The Wikipedia feed (or homepage) is identified by the language & the present date. Every proxy will by default seed the feed. Once a client has the feed, they will also seed it (See [#torrent](#torrent))

When Wikipeer is visited, the client will request proxies for the "feed" :

```javascript
{
get: "feed",
lang: "en" // English
}
```

The proxies will respond back the info hash :

```javascript
{
hash: "dd8255ecdc7ca55fb0bbf81323d87062db1f6d1c"
}
```

If all the proxies return the same info hash (see [#consensus](#consensus)), the torrent of feed is downloaded and displayed. The clients will store this homepage torrent and start seeding it.

#### Article

A Wikipedia article is identified by language and title. Title may vary according to language.

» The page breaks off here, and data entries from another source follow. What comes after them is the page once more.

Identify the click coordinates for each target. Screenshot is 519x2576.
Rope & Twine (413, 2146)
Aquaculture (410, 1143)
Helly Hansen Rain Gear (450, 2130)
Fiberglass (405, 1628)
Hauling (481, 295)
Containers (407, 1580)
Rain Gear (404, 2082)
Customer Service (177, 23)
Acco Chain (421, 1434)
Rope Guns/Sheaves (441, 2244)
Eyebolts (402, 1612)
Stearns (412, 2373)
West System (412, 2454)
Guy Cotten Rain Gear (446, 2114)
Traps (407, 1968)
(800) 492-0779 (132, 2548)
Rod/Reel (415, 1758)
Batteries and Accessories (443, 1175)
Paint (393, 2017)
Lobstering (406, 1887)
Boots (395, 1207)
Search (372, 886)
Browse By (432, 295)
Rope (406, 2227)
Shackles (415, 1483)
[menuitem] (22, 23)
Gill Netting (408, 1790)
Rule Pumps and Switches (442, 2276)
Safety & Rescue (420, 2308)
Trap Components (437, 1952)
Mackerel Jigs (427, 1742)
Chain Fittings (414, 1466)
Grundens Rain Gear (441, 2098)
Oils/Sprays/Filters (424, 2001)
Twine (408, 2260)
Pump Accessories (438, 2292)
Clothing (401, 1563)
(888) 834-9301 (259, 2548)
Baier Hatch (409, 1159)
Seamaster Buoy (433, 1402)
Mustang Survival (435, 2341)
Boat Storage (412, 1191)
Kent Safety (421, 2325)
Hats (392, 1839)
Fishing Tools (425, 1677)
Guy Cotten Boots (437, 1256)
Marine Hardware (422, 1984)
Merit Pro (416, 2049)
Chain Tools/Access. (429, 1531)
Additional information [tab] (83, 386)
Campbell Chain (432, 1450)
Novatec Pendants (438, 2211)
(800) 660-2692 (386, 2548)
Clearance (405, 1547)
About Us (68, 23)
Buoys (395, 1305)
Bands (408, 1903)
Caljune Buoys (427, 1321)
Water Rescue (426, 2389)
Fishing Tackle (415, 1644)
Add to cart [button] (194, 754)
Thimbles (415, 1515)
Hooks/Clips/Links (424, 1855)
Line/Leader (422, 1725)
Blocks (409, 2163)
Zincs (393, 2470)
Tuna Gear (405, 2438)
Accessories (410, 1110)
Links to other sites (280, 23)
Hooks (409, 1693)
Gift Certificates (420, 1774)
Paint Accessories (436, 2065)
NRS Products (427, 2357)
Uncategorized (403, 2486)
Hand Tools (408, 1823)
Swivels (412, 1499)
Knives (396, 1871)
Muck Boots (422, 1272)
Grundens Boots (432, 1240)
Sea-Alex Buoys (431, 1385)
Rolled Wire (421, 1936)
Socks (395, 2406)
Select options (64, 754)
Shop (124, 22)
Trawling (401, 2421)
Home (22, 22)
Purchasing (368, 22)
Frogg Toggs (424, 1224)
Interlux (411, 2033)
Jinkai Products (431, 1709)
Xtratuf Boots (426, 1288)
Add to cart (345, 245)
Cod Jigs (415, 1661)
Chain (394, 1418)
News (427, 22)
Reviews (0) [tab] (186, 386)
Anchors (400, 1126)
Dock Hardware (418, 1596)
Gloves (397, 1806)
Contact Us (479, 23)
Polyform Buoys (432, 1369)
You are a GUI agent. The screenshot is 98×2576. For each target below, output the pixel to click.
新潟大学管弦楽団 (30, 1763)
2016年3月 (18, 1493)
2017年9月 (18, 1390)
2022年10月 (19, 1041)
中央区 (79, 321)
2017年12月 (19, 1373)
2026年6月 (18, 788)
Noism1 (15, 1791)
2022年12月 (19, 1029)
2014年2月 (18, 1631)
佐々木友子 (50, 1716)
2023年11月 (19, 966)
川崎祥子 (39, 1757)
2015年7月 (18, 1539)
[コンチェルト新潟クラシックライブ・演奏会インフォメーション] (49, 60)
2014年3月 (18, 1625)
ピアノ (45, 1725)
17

Like the [#feed](#feed), proxies are requested for an article :

```javascript
{
get: "article",
lang: "ml" // Malayalam
title: "കേരളം"
}
```

Response from proxy :

```javascript
{
hash: "209c8226b299b308beaf2b9cd3fb49212dbd13ec"
}
```

This info hash reflects the latest revision of the article at the time of torrent creation.

* Torrent remove timeout -> A torrent is kept seeded by proxy for a particular `timePeriod`. If an article torrent is inactive (no downloads) for `timePeriod`, it's destroyed. This ensures proxies are not keeping less visited articles forever and save resources. This `timePeriod` is stored as minutes in `TORRENT_REMOVE_TIMEOUT`.

* Problem: If a frequently visited article is kept seeding, proxies may not give the latest revision, because proxies need to wait for `timePeriod` to complete for the torrent to get destroyed. Only after this will the latest revision be fetched, and a new torrent of the latest revision. This also cause honest (trusted) proxies to return different info hashes.

Solution: The old revision torrent will be destroyed even though it might take time. This problem is not that big of a concern. Still it's a problem

#### Search

Result of search queries are not communicated by torrent, but instead directly sent by proxies. This is to speed up auto suggestion on entering search query.

```javascript
{
get: "search",
q: "query"
}
```

The proxies would respond with :

```javascript
{
pages: {}, // results
hash: "168fc8ca6cdb8c98502428dd0f9e5113" // MD5 hash of the previous pages object
}
```

The [#consensus](#consensus) rule applies here too using the `hash` value.

### Torrent

Any torrent client that supports WebTorrent (Seeding to web peers over WebRTC) can help in sharing articles to Wikipeer clients. The torrent needs to be made in a specific way so that the info hash made by different seeders/proxies will be the same.

When a client downloads a torrent, they will also seed it increasing the availability of that feed/article. There is no time limit like in proxy for destroying the torrent.